■ **Problem details**:
Begin at the line below that holds "Image resolution: width=946" and end at the line that holds "Task: Click the Wordfence fence icon", transcribing each line exactly and skipping any picture.

Stored data entries
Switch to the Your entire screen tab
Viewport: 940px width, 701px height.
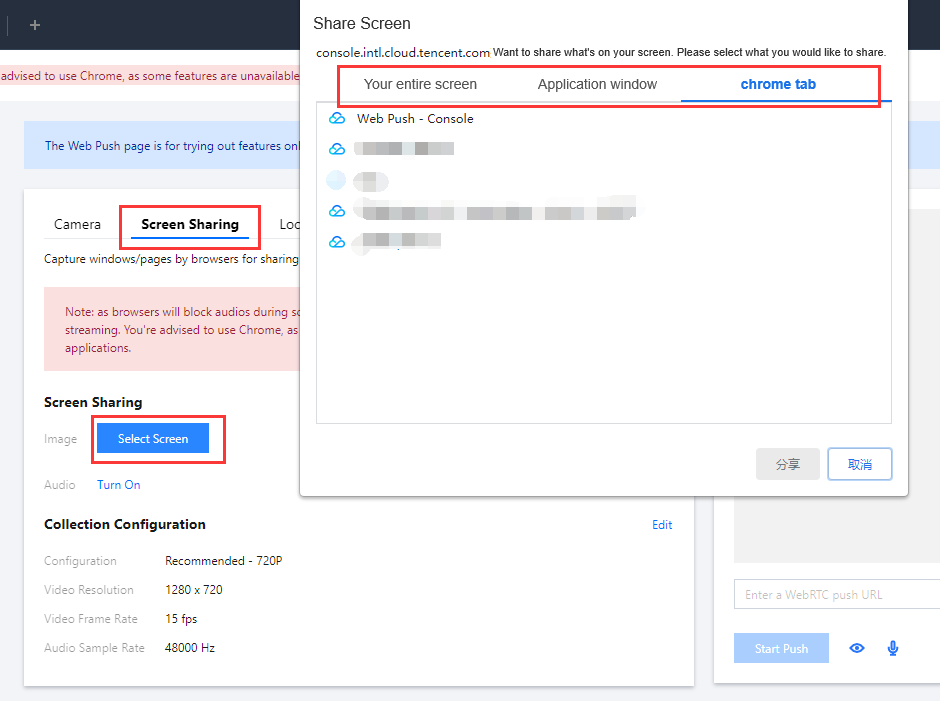(420, 85)
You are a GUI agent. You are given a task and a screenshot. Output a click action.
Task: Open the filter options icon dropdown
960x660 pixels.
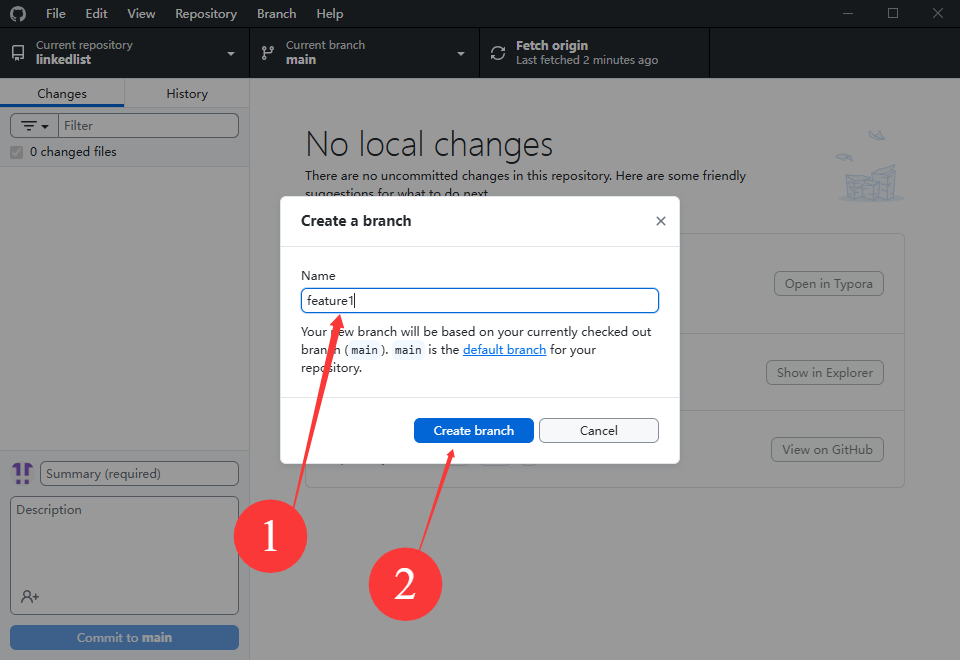pyautogui.click(x=35, y=126)
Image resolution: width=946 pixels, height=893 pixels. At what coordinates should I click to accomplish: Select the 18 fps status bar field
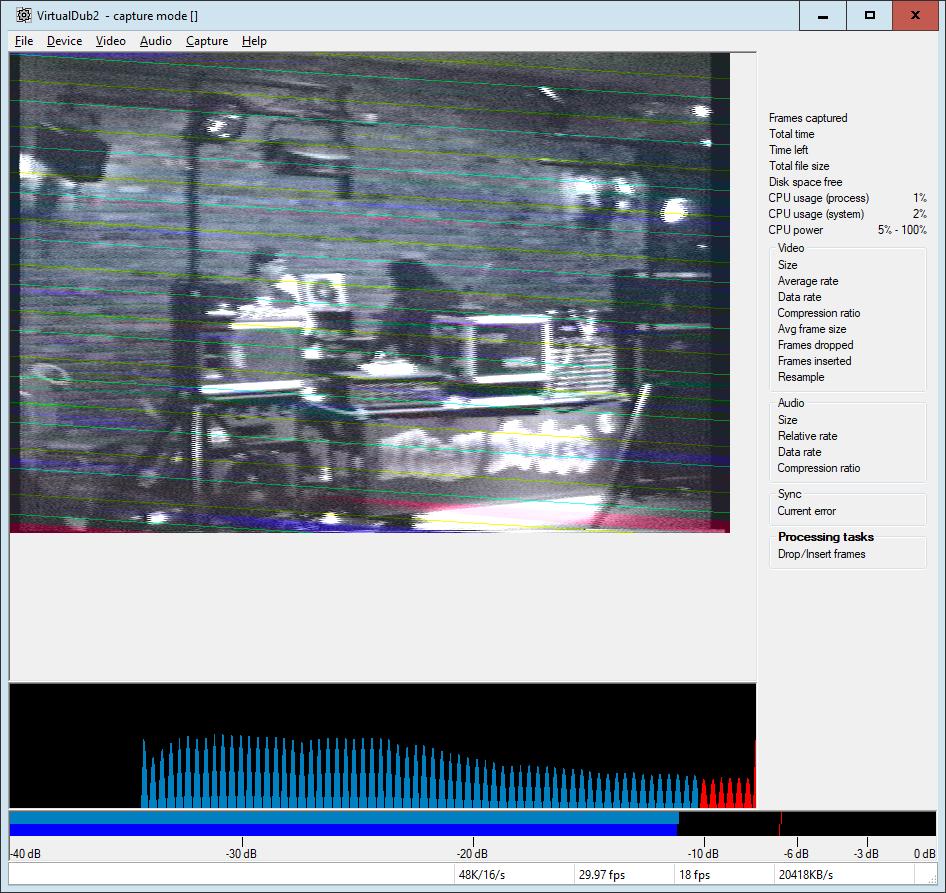(x=695, y=874)
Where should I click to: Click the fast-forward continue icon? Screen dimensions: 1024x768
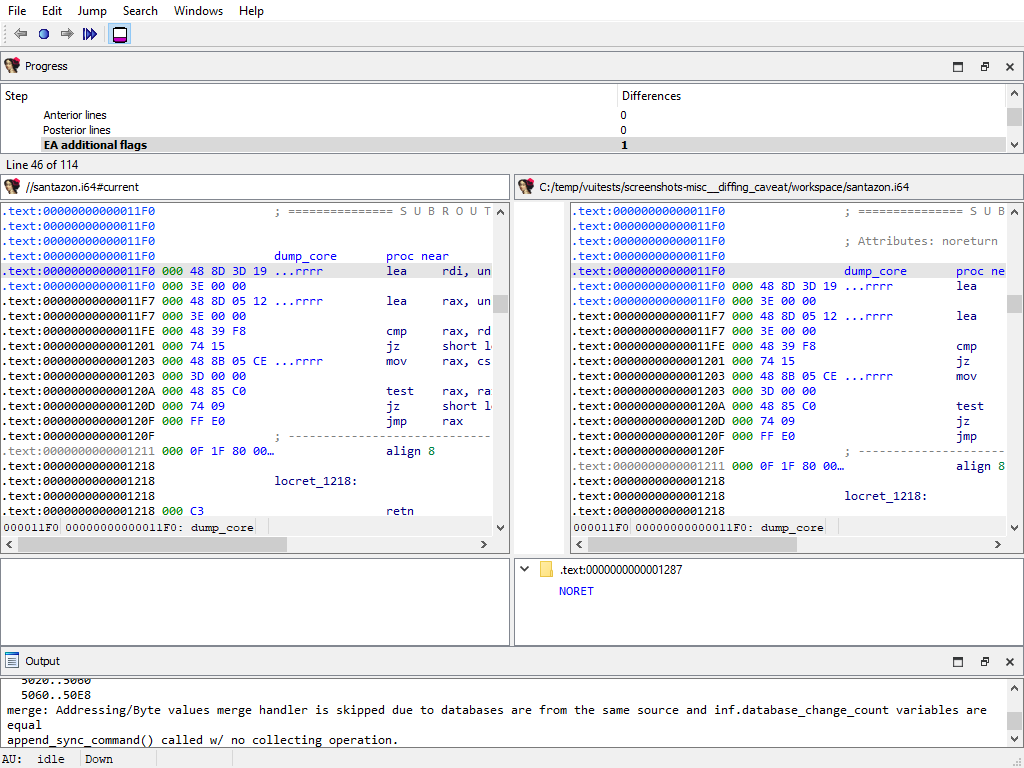(x=90, y=33)
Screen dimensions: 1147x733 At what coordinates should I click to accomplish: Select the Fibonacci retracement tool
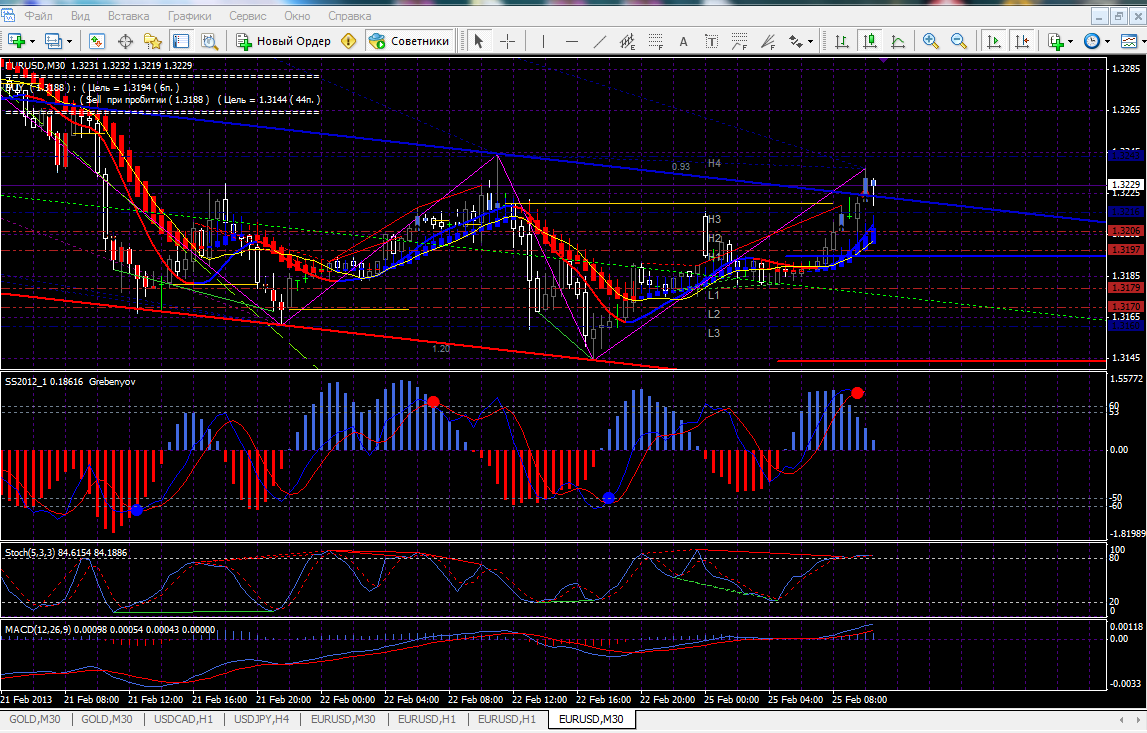(656, 41)
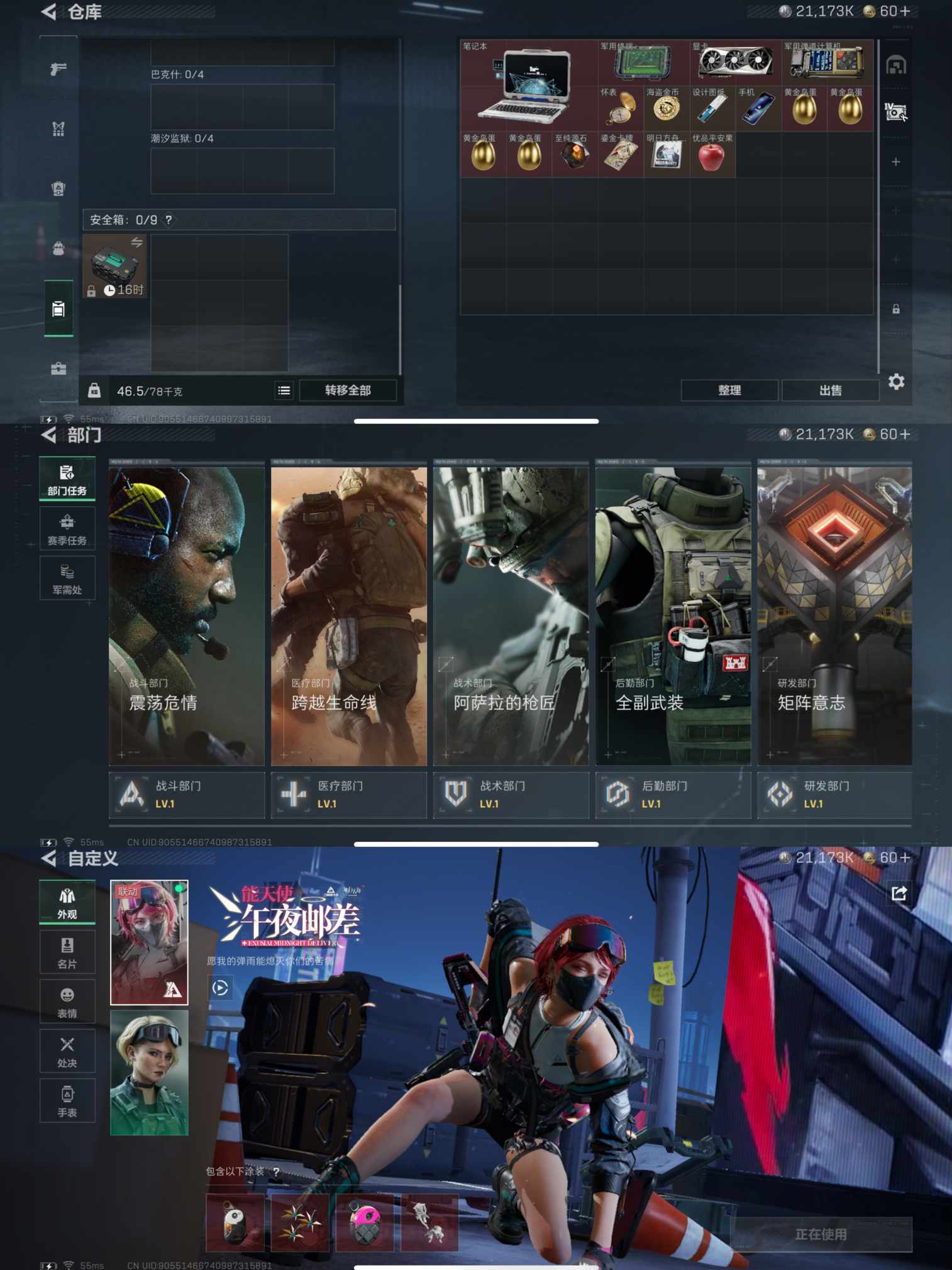Switch to the 赛季任务 tab
The image size is (952, 1270).
pos(67,529)
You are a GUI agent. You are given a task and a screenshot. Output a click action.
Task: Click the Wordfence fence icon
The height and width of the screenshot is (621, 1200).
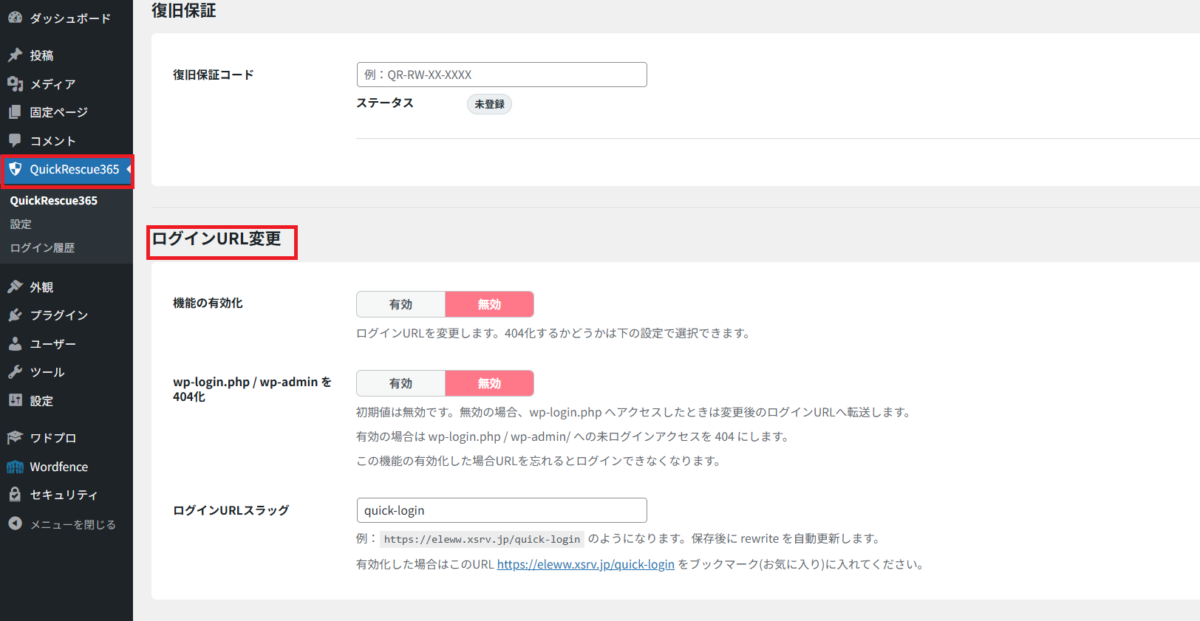(x=15, y=467)
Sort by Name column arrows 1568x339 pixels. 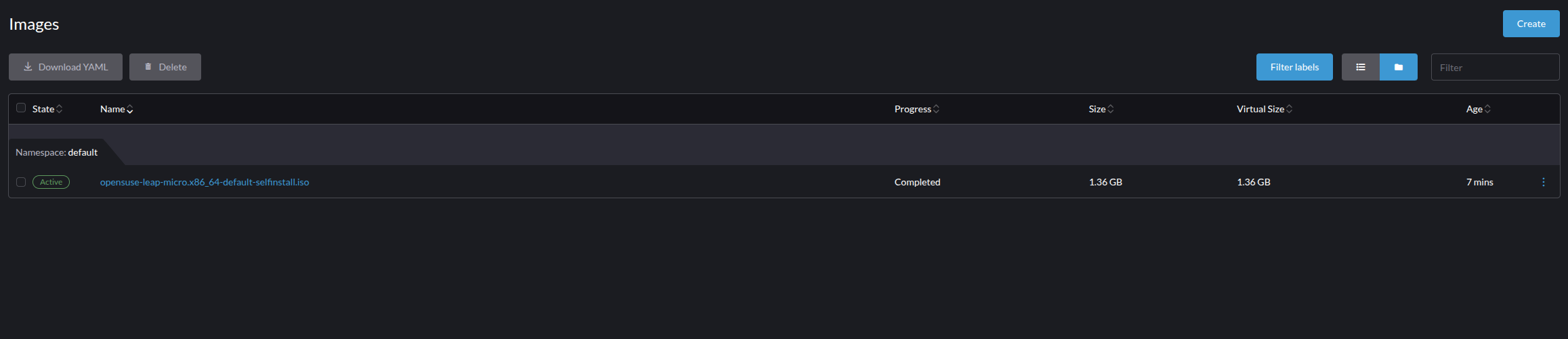pyautogui.click(x=130, y=109)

■ **Response to the exercise**:
Image resolution: width=946 pixels, height=893 pixels. At what coordinates should I click to accomplish: Select the 18 fps status bar field
(x=695, y=874)
Where should I click to: Click the fast-forward continue icon? Screen dimensions: 1024x768
(x=90, y=33)
Screen dimensions: 1147x733 At what coordinates should I click to accomplish: Select the Fibonacci retracement tool
(656, 41)
Switch to the 赛季任务 tab
The image size is (952, 1270).
pos(67,529)
You are a GUI agent. You are given a task and a screenshot. Output a click action.
Task: Click the Wordfence fence icon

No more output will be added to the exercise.